(Records for the exercise)
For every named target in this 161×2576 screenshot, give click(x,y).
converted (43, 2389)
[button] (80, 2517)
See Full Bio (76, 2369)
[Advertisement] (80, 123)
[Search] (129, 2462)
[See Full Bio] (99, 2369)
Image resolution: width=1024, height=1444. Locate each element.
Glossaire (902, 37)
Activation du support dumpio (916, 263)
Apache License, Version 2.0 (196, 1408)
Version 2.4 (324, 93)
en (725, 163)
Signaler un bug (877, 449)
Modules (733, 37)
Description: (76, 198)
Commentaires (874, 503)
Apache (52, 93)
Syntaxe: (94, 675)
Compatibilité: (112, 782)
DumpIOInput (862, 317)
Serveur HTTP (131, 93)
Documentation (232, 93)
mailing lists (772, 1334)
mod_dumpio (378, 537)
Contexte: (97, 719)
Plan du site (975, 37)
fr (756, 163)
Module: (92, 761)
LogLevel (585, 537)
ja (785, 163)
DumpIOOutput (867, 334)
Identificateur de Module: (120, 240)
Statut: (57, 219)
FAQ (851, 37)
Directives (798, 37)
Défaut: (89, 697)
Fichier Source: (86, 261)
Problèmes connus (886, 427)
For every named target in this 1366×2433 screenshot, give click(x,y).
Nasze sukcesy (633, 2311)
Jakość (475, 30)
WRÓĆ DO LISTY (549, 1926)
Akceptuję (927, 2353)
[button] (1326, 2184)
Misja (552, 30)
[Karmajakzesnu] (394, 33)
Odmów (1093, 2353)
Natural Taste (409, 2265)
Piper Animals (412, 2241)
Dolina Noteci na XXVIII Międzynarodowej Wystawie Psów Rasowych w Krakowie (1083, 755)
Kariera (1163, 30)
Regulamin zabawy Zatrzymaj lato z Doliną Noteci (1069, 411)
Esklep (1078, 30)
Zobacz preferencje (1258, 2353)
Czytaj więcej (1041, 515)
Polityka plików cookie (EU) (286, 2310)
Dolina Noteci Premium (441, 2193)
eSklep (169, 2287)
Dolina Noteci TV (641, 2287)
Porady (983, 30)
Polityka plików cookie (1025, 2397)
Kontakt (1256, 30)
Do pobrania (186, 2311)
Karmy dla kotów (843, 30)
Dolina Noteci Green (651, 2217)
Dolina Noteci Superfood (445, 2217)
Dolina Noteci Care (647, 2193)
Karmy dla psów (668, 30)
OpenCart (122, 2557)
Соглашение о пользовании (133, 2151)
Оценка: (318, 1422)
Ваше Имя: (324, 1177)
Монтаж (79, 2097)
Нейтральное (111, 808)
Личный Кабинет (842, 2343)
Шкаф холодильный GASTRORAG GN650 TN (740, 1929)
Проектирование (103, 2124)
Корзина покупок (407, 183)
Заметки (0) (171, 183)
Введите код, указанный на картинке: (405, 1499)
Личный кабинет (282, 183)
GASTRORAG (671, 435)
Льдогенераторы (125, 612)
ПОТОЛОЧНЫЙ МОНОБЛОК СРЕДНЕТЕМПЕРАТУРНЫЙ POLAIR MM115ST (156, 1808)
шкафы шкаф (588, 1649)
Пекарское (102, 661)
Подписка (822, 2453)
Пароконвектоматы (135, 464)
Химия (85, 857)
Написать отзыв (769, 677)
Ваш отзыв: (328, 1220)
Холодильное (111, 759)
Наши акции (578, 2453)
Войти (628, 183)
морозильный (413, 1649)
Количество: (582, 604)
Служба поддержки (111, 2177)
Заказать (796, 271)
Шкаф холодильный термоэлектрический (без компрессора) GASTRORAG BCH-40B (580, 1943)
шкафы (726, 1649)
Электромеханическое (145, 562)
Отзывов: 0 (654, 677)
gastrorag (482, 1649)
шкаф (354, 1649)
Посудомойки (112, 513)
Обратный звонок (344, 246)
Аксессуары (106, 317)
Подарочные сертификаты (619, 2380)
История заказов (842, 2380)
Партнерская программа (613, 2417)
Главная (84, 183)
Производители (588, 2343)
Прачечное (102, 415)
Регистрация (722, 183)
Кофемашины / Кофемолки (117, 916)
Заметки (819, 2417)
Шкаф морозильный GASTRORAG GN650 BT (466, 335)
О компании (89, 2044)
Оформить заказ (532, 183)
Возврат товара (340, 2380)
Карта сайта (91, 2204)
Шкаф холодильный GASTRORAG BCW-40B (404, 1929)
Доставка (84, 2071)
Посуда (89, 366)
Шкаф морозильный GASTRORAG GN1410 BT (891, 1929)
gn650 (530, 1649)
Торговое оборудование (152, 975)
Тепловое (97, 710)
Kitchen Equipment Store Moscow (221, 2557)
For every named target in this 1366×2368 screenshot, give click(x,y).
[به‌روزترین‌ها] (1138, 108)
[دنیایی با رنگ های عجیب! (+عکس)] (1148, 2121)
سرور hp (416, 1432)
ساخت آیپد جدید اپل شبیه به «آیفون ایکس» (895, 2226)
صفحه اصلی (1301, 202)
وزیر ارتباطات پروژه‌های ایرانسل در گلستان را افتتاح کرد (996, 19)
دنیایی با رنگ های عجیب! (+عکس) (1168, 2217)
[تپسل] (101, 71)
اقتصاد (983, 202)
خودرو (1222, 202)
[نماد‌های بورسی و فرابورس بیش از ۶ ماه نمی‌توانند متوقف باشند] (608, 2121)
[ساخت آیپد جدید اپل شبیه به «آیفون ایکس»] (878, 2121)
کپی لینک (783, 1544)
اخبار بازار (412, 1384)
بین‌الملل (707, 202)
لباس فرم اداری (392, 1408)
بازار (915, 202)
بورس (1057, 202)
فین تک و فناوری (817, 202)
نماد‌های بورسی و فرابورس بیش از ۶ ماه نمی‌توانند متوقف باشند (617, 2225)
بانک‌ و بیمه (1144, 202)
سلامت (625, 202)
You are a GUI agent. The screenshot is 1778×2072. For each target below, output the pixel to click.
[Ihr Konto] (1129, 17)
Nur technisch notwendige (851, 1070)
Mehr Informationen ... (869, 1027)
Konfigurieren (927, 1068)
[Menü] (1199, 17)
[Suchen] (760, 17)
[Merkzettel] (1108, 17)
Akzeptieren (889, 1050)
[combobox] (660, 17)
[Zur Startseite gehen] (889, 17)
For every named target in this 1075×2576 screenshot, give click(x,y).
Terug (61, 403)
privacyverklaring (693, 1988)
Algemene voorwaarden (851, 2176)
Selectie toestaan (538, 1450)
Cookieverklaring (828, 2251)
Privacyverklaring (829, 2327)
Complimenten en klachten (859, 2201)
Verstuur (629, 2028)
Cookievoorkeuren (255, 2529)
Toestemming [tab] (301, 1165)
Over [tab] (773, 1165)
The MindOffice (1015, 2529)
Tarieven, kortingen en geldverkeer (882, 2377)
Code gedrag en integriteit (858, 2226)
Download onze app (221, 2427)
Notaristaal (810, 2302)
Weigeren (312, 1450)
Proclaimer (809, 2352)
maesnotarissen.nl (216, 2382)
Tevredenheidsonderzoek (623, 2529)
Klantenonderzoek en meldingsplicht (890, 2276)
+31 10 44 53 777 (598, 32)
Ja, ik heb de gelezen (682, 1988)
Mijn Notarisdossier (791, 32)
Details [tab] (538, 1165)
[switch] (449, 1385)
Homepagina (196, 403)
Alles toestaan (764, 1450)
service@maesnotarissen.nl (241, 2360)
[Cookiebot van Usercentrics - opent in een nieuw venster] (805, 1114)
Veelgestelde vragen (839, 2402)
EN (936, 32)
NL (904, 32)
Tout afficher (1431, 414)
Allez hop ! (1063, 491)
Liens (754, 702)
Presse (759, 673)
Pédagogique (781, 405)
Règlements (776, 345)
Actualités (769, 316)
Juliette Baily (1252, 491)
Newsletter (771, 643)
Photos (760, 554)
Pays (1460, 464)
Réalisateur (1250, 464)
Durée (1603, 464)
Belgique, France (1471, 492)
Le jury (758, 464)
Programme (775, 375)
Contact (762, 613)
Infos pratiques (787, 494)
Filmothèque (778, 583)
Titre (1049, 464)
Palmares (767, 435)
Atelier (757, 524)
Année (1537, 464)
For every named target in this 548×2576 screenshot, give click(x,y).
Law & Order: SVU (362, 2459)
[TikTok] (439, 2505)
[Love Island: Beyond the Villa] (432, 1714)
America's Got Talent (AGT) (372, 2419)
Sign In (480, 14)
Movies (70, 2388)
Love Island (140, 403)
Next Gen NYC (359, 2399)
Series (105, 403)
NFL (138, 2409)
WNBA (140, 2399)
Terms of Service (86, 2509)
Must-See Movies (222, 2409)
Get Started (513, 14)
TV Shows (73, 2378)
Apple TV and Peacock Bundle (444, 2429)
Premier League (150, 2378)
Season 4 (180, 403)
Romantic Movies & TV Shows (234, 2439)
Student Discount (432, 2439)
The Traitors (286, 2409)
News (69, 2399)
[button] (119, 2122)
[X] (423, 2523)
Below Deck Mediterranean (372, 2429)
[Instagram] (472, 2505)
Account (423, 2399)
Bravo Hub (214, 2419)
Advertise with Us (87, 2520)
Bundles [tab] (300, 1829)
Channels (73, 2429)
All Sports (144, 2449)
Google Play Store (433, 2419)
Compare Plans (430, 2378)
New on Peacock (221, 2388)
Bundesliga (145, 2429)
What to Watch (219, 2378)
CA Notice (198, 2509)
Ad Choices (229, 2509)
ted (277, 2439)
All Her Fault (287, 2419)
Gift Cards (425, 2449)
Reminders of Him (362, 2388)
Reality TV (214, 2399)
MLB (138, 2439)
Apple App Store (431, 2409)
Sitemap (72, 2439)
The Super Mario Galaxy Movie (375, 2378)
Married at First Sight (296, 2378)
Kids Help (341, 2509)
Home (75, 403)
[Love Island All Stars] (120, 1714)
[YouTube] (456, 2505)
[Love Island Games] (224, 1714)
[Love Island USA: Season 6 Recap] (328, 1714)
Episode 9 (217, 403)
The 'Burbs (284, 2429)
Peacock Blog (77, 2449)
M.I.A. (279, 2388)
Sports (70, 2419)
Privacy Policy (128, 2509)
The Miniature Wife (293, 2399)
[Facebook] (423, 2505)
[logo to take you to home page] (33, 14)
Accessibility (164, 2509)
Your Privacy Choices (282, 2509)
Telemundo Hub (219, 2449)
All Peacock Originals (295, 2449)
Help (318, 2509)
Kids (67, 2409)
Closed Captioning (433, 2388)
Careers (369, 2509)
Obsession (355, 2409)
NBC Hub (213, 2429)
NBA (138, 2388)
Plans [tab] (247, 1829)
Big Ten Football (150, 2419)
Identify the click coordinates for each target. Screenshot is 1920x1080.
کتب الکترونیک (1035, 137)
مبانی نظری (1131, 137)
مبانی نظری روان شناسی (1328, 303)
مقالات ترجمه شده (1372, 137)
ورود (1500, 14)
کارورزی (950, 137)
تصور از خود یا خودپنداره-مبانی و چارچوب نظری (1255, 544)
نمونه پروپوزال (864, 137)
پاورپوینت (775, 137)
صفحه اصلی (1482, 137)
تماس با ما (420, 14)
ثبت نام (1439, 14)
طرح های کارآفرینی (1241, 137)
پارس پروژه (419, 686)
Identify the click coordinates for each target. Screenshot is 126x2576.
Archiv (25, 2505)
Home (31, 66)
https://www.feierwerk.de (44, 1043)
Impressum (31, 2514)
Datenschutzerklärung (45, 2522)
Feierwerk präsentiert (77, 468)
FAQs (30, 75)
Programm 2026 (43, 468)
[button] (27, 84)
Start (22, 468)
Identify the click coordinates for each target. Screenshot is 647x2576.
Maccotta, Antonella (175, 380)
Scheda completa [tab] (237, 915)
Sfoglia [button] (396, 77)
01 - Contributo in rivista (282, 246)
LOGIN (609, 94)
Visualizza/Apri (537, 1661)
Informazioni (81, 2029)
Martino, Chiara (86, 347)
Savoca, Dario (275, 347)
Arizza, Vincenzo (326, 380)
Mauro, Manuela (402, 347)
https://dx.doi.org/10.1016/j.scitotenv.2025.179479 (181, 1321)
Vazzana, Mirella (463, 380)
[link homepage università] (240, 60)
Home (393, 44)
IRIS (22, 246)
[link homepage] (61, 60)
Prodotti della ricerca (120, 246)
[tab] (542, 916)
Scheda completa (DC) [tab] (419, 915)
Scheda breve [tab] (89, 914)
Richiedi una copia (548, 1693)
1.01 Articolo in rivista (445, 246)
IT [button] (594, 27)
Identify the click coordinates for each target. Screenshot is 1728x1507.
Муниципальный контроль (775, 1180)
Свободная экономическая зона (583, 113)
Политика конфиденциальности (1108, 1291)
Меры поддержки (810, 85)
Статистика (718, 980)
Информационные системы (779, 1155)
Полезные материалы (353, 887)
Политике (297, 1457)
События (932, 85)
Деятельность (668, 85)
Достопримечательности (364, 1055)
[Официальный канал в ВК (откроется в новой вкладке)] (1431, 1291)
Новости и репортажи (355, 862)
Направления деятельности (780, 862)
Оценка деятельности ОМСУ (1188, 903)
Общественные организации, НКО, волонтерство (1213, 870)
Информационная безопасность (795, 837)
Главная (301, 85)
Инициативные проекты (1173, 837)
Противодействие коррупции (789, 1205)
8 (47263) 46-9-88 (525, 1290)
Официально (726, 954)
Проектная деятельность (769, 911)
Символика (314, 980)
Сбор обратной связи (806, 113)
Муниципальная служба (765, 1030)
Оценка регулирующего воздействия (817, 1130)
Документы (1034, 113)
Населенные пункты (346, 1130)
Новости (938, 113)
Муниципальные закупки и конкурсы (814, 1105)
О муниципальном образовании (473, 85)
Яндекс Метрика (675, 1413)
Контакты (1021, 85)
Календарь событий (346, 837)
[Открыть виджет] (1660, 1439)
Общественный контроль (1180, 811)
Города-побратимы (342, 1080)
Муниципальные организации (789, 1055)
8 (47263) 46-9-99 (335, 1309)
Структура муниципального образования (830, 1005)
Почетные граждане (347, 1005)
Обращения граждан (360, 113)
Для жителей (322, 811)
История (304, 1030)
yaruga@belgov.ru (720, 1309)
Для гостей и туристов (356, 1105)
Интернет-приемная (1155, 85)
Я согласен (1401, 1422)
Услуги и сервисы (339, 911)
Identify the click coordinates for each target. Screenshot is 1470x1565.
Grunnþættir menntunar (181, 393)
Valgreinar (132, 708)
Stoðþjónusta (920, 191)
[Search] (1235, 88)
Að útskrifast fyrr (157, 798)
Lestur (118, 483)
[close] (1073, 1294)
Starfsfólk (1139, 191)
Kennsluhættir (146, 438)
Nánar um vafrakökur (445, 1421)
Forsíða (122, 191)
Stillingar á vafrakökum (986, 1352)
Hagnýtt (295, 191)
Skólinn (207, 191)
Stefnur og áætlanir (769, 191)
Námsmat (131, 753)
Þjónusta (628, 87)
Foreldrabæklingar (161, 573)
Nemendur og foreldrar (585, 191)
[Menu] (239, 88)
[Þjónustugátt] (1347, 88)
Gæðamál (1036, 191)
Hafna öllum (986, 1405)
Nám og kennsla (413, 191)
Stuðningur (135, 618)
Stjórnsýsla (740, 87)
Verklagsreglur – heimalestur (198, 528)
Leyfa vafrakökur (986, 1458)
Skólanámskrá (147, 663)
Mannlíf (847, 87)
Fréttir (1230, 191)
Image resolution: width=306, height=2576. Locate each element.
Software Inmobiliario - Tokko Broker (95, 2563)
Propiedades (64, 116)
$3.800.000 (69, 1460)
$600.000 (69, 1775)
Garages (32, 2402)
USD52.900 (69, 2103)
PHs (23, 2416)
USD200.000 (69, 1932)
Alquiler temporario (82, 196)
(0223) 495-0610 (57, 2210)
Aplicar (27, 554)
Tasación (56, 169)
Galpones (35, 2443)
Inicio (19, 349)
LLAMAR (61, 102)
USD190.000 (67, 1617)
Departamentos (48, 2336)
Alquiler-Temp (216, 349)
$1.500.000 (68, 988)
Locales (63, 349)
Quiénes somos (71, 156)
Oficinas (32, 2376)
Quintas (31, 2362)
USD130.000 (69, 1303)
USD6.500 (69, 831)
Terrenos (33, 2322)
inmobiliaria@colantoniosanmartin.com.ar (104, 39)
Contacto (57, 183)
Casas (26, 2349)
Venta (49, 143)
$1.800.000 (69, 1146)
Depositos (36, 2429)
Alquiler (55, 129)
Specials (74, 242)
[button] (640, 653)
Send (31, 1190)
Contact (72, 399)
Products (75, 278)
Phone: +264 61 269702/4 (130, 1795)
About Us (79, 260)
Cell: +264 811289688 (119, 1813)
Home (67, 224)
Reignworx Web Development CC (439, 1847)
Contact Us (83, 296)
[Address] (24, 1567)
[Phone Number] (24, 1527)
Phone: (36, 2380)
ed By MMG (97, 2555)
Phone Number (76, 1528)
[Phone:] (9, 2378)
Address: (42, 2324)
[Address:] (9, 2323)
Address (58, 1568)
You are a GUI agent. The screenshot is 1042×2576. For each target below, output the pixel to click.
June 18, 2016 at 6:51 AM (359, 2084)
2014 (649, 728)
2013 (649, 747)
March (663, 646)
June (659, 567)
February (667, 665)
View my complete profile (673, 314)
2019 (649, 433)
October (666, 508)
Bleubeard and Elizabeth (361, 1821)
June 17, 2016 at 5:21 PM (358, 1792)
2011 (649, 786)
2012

(What needs to be done)
Only the lines from the one containing "2014 (649, 728)" through the end of the records above belong in the output, each exactly as it stands, both ends included.

(Task solution)
2014 (649, 728)
2013 (649, 747)
March (663, 646)
June (659, 567)
February (667, 665)
View my complete profile (673, 314)
2019 (649, 433)
October (666, 508)
Bleubeard and Elizabeth (361, 1821)
June 17, 2016 at 5:21 PM (358, 1792)
2011 (649, 786)
2012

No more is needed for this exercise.